Quant aux autres régions, les activités, aussi variées qu’elles sont, bénéficient de la vitalité et même de la solidarité dont font montre ces femmes. Pour sa part, classée deuxième vallée la plus riche au monde après le Nil en Egypte, la Vallée de l’Ouémé du Bénin, très fertile et dotée d’un important potentiel agricole s’élevant à plus de 70.000 hectares, enregistre un nombre important de femmes même si moins de 30% de cette superficie est actuellement exploitée (selon la Banque Africaine de Développement).

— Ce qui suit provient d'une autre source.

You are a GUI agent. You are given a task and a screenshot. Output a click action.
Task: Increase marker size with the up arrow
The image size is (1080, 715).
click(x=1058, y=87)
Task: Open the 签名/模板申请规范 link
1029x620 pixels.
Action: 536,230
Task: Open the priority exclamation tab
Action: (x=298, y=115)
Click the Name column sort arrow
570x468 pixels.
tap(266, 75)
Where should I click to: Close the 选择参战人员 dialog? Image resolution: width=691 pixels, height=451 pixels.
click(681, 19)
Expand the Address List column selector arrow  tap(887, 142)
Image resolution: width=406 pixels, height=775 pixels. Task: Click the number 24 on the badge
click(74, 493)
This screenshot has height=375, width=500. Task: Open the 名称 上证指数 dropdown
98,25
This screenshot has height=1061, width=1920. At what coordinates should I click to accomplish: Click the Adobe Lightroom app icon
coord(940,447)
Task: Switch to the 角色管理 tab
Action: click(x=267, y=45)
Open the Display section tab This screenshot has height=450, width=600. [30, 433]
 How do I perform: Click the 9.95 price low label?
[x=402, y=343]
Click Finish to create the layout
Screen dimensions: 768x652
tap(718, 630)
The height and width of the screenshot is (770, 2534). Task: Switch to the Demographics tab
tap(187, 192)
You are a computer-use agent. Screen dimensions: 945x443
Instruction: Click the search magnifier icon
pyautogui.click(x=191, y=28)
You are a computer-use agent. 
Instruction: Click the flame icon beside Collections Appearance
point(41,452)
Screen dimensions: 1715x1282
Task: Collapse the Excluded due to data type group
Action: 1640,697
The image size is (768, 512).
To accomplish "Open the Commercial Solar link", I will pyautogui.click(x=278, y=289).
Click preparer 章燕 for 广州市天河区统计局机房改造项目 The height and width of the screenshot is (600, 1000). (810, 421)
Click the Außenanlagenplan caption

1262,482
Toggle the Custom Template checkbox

C’est d’ailleurs ce qui a conduit l’institution bancaire africaine (BAD) a lancé, en 2014, le Projet d’Appui aux infrastructures agricoles dans la Vallée de l’Ouémé (PAIA-VO) qui vise à accroître la productivité et à mettre en valeur les terres agricoles situées dans la vallée.

Les femmes et le commerce

Au-delà de leurs investissements dans l’agriculture et aussi dans la transformation des produits dérivés de celle-ci, les femmes, dans le commerce, y sont en grand nombre, pour ne pas souligner qu’elles constituent plus de la moitié des commerçants au Bénin. Quoique qu’en grande majorité, l’informel règne en maître.

Pour preuve, selon les résultats de l’Enquête Régionale Intégrée sur l’Emploi et le Secteur Informel (ERI-ESI), édition 2018, en Afrique et plus spécifiquement au Bénin, le secteur informel est le grand pourvoyeur de l’emploi avec 95,3% des travailleurs, contre 4,7% dans le secteur formel.

Même si de manière viable, les statistiques renseignant sur la part qu’occupe la gent féminine dans le commerce au Bénin ne sont pas disponibles, les grands défilés qui s’observent ça et là dans les marchés, les rues des villes et quartiers, les hangars installés à domicile, etc. sont plus qu’évocateurs de la réalité. Ce tableau des multiples investissements de la femme béninoise pour ne dire africaine, ne trompe aucunement le rapport 2016-2017 du Global Entrepreneurship Monitor (GEM). Au contraire, il le renforce.

En effet, selon le rapport 2016-2017 du Global Entrepreneurship Monitor (GEM) sur les femmes, l’Afrique a le pourcentage le plus élevé de femmes entrepreneures au monde, ce qui signifie qu’une femme sur quatre crée ou gère sa propre entreprise. Les femmes béninoises n’étant pas exclues de cet engagement, que serait le quotidien du peuple béninois sans ces femmes entrepreneures (par milliers) dans l’ombre ?

Accompagner les femmes pour un véritable développement à la base

Certes, les gouvernements qui se sont succédé ont fait de leur cheval de bataille, la lutte contre la pauvreté. Pour ce qui est de l’actuel gouvernement, un plan national de développement (PND) a été lancé en janvier 2019 pour la période 2018-2025 avec l’objectif d’atteindre les cibles prioritaires des Objectifs de développement durable (ODD).

Au-delà des microcrédits aux plus pauvres qui, de 2016 à 2018, ont permis à 15.000 femmes de bénéficier du soutien de l’Etat des actions plus solides permettraient de lutter contre la pauvreté, notamment à la base. Il s’agit entre autre d’investir dans le capital humain en donnant la chance aux populations des milieux éloignés d’avoir accès aux soins de santé et à l’éducation de qualité ; le renforcement de la résilience et la réduction de la vulnérabilité au climat.

Par ailleurs, pour favoriser l’inclusion financière, la transformation numérique en milieu rural reste un défi. Aussi, au vue des nombreux atouts dont dispose le Bénin pour le développement de son agriculture et en même temps créer de milliers emplois, il serait plus judicieux de créer un mécanisme de financement concurrentiel et de subventions équivalentes au profit des organisations paysannes afin d’inciter celles-ci à non seulement mieux faire, mais aussi à formaliser leurs entreprises.